[Provided data]
::::::

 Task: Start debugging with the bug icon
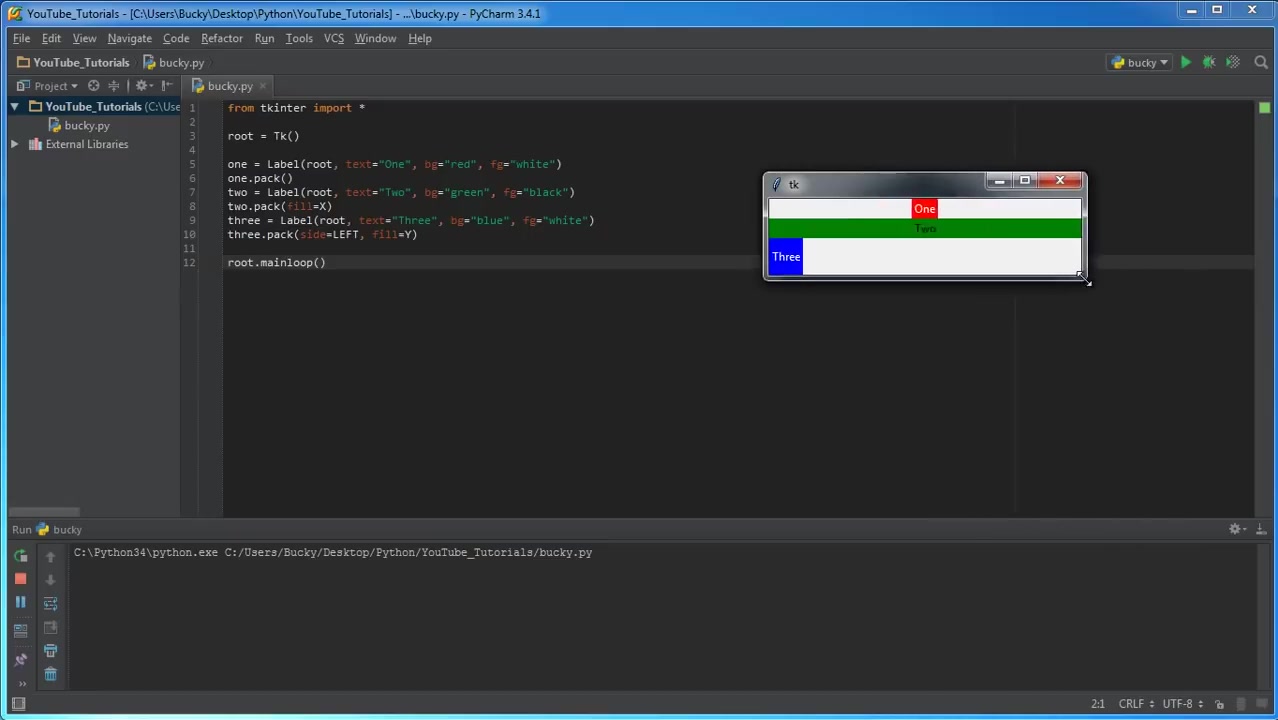pyautogui.click(x=1208, y=62)
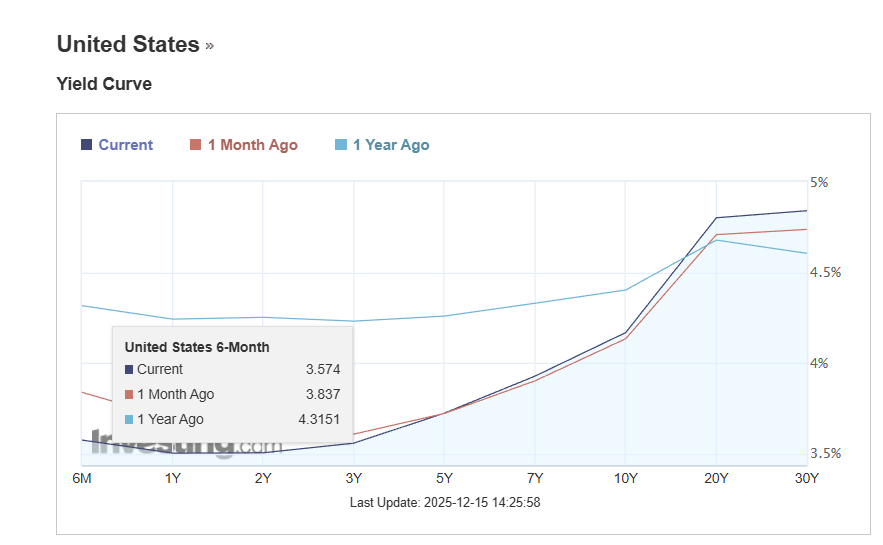The image size is (883, 545).
Task: Toggle the 1 Year Ago legend label
Action: [x=390, y=145]
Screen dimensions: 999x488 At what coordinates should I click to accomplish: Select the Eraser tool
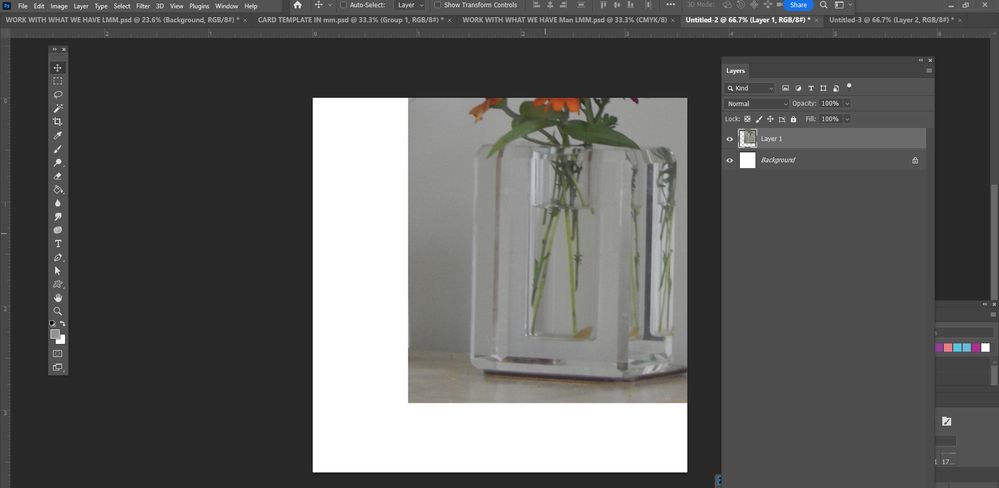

::::::

[Instructions for the task]
Transcribe the material as is, with images omitted.

[Result]
 Task: Start debugging with the bug icon
pyautogui.click(x=1208, y=62)
The image size is (883, 545).
Task: Toggle the 1 Year Ago legend label
Action: [x=390, y=145]
Screen dimensions: 999x488 At what coordinates should I click to accomplish: Select the Eraser tool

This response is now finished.